* _WHAT IS EXPECTED_
Rewrite the rows from the line that contains "How do I perform: Click" through the end of the records, changing every "icon" to "button" and keeping everything else the same.

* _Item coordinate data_
---+---
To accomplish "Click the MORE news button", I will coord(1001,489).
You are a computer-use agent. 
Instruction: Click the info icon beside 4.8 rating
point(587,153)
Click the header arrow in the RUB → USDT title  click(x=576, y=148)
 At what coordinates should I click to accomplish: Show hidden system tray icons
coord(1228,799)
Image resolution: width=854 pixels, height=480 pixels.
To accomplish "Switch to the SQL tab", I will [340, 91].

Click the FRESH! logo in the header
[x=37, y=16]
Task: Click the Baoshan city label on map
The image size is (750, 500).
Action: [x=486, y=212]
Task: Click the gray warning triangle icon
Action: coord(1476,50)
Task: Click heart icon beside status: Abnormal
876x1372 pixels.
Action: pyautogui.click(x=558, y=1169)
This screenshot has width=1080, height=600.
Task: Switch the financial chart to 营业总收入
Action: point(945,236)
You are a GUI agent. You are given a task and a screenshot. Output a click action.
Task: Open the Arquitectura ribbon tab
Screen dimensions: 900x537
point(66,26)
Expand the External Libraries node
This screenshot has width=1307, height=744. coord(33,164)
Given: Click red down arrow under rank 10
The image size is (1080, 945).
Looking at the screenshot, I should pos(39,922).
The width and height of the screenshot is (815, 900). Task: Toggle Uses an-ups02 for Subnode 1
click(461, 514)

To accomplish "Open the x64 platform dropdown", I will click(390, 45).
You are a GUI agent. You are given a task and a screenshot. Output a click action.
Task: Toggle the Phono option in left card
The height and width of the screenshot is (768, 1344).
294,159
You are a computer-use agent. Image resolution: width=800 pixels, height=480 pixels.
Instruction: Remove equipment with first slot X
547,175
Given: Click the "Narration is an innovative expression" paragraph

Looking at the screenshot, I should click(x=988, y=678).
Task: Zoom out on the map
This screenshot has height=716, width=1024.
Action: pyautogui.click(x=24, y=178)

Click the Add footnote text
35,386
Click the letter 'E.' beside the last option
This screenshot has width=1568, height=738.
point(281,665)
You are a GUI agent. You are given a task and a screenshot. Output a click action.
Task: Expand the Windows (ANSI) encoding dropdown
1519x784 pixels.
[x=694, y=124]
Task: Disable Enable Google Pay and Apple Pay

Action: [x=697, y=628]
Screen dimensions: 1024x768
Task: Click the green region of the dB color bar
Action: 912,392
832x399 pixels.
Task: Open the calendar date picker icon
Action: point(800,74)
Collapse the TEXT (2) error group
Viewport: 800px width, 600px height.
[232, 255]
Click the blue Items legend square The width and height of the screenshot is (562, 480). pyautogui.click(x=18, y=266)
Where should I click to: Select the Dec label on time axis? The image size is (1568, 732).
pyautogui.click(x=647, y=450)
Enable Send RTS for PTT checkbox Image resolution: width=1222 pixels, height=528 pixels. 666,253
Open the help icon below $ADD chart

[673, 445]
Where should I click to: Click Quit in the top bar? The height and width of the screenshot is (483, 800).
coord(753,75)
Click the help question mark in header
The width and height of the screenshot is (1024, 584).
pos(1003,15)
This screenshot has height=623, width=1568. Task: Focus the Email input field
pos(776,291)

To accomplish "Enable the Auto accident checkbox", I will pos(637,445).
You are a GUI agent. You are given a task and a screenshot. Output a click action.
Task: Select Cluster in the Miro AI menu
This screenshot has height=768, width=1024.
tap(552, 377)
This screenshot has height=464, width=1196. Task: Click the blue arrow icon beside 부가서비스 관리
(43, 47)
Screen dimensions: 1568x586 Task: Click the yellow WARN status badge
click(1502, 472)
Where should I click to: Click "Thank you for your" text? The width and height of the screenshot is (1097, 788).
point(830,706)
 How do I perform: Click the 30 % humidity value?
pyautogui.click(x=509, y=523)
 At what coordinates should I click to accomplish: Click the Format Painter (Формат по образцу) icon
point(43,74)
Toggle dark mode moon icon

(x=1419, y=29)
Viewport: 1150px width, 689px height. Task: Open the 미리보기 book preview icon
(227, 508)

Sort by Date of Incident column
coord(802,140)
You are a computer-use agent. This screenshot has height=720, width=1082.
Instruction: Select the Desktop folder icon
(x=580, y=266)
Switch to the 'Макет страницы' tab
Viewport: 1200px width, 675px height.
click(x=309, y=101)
---+---
* _THE OUTPUT_
 How do I perform: Click the 30 % humidity value?
pyautogui.click(x=509, y=523)
 At what coordinates should I click to accomplish: Click the Format Painter (Формат по образцу) button
point(43,74)
Toggle dark mode moon button

(x=1419, y=29)
Viewport: 1150px width, 689px height. Task: Open the 미리보기 book preview button
(227, 508)

Sort by Date of Incident column
coord(802,140)
You are a computer-use agent. This screenshot has height=720, width=1082.
Instruction: Select the Desktop folder button
(x=580, y=266)
Switch to the 'Макет страницы' tab
Viewport: 1200px width, 675px height.
click(x=309, y=101)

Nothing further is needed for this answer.